For Lars Wander, infinity is drawn through a latticework of forms in while true, navigating mathematical set theory and nonrepeating geometries to create self-sustaining worlds. Here, Alain Badiou’s “infinity within a world” finds both a digital and physical language: Wander’s woven jacquard, a construct of computerized threads, supports variation within structured rhythm, at the same time his digital works resist any effort to become static or concrete. This web of shapes resists completion, implying a continuity that extends beyond the tangible. His work invokes Vilém Flusser’s “particles of possibility”: small, finite forms holding endless potential configurations. Wander’s geometries hum with openness—a rhythmic map of endless relations that defies boundaries, pulling the viewer’s gaze along an unseen spiral.
Iskra Velitchkova summons infinity in INK through recursive strokes and fragrance—fragile mediums that pulse with repetition, reflection, boundlessness. Her lines trace lived moments, while her scents evoke memory, as fleeting as air, as elusive as grief. In her work, Georges Didi-Huberman’s déchirure, a “rend” in the box of perception, comes into view, allowing sorrow to pass from her lived experience into another’s body. Generative fragrance suspends memory in the air, diffusing into breath, drawing it into the lungs and bloodstream, defying containment within the visual. Her algorithmic drawings hover on the edge of recognition, capturing the countless ways memory and loss breathe through human experience.

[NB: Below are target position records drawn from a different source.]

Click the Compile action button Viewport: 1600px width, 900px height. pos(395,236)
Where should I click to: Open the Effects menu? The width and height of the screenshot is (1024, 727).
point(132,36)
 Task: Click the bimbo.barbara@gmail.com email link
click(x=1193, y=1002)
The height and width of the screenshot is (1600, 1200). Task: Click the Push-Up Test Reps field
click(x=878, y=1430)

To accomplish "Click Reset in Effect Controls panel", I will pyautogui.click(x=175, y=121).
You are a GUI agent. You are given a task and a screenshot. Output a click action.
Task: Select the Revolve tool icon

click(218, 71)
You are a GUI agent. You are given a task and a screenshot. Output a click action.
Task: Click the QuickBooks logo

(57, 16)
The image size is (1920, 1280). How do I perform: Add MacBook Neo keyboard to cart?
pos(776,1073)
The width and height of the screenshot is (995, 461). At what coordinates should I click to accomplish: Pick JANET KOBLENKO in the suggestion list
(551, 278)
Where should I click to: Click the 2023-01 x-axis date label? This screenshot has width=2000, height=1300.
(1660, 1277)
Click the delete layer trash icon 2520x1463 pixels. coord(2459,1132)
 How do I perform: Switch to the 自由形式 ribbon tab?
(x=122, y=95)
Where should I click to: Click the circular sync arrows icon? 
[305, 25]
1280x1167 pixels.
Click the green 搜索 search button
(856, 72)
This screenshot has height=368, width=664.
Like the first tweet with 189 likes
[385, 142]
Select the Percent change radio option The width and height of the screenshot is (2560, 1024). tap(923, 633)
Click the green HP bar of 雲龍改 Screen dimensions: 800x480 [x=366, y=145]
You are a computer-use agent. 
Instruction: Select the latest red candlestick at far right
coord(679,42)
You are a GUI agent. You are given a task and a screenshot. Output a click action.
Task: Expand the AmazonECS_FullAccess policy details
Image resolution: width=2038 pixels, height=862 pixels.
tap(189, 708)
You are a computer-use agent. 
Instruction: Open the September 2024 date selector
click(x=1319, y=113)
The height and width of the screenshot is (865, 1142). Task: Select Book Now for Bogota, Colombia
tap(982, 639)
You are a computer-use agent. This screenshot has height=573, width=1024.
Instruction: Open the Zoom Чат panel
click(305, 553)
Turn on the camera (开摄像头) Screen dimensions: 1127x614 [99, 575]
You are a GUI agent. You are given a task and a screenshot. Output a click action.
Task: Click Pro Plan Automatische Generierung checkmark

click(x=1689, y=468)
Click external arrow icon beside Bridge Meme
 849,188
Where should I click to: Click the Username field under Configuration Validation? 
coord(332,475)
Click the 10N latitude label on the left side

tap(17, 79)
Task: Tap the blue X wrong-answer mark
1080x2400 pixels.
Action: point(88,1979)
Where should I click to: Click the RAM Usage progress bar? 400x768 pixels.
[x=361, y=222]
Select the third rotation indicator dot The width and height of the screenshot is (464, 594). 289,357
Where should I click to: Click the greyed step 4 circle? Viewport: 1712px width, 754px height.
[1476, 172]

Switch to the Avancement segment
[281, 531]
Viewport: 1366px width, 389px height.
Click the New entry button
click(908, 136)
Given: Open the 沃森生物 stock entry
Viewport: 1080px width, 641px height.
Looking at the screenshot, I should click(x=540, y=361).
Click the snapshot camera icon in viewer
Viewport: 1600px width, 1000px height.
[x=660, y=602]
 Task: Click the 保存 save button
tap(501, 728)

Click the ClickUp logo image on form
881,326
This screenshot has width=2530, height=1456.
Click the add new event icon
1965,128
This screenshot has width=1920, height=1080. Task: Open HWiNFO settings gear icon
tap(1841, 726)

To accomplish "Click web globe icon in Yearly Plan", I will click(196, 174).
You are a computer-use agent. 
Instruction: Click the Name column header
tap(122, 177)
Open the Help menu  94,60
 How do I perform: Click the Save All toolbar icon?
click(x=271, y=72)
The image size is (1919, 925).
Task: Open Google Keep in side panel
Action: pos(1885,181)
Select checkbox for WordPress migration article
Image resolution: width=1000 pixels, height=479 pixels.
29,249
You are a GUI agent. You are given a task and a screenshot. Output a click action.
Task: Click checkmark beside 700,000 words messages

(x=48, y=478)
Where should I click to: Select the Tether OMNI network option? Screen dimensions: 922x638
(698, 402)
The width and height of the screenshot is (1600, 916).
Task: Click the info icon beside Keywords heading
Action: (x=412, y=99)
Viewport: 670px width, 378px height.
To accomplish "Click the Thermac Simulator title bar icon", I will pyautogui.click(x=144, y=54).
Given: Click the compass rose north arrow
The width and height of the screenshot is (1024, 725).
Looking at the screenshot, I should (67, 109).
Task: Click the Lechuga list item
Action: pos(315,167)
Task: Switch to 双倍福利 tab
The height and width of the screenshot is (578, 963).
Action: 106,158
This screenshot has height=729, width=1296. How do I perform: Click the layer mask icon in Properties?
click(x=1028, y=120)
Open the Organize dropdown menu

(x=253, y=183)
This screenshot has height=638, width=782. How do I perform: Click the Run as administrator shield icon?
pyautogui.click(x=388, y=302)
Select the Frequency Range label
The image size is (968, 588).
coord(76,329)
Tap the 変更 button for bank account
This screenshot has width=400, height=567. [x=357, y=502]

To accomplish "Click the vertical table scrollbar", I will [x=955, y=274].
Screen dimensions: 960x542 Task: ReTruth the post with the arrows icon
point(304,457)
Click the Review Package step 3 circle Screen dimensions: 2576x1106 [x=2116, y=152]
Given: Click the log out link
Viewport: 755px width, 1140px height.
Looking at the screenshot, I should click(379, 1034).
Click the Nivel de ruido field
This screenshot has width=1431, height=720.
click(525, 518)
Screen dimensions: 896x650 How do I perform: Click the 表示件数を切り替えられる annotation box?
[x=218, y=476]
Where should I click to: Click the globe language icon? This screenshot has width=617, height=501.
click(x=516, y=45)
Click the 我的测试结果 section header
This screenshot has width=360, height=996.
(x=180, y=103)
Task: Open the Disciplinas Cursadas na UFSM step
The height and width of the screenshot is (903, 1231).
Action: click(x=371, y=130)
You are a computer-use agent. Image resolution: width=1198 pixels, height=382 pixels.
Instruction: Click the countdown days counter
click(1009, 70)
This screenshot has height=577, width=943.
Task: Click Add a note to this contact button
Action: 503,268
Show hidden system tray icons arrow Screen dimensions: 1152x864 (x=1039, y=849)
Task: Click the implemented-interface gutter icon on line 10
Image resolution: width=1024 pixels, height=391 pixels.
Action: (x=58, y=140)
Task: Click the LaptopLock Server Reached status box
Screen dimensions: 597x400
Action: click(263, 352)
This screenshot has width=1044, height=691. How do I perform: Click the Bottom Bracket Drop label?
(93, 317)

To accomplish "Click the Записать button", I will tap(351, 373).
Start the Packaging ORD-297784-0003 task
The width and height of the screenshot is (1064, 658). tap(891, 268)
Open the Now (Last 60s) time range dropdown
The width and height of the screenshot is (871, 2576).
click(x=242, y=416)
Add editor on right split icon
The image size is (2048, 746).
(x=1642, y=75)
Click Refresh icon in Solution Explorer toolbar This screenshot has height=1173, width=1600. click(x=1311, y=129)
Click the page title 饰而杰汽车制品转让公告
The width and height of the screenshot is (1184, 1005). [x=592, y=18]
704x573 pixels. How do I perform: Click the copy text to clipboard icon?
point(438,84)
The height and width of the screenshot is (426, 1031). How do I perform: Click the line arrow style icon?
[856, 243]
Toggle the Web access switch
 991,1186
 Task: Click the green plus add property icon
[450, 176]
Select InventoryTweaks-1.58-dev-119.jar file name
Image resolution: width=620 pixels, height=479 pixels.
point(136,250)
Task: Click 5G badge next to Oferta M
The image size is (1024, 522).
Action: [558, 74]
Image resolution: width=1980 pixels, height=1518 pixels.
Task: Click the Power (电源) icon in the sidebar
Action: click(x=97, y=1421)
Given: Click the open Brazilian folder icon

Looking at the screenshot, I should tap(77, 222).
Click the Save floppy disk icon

Across these artists’ work, we glimpse the rupture—déchirure—through which digital creation can contend with the physical world. Each work lives in the same space as the viewer’s body, stretching across thresholds: Lieberman’s light shifts between screen, space, and observer; Wander’s geometries extend from the woven to the infinite; Velitchkova’s scent lingers in the body, embedding her algorithmic gestures in motion, ink, and breath. Each moment is a hinge, a transformation, where representation cracks open to let the unknown enter and settle within memory. The infinite moves from abstraction into embodiment, resisting capture, inhabiting and reflecting each viewer in fragments.
Generative art, by its nature, resists reification; it emerges contingently, blooming moment by moment. Neither Lieberman, Wander, nor Velitchkova anchor their works in finality; each piece stirs from a generative root, a precarious balance of intention and chance. Here, Stephen Batchelor’s reflections on contingency offer a resonant echo: “whatever emerges contingently upon a matrix of unstable conditions becomes an unstable condition upon which something else can contingently emerge.” Each work is shifting and open-ended, a flicker of possibility caught mid-flight. For the viewer, this continuous arising allows a way into something that can only be known by confronting it directly, through experience in multiple forms.
Together, Lieberman, Wander, and Velitchkova thread an entwined world, a continuum of perception where the work speaks as both part and whole. This world is not merely a constellation but an invocation of infinity itself—each work a doorway to what is unseen, unknowable. Erwin Panofsky reminds us that “the relation of the eye to the world is in truth a relation of the soul to the world of the eye.” In Poetics of the Infinite the eye meets the body meets the infinite—a boundless unfolding, where the longing to see, to comprehend, to hold trembles—never satiated, never stilled, reaching into the unknown.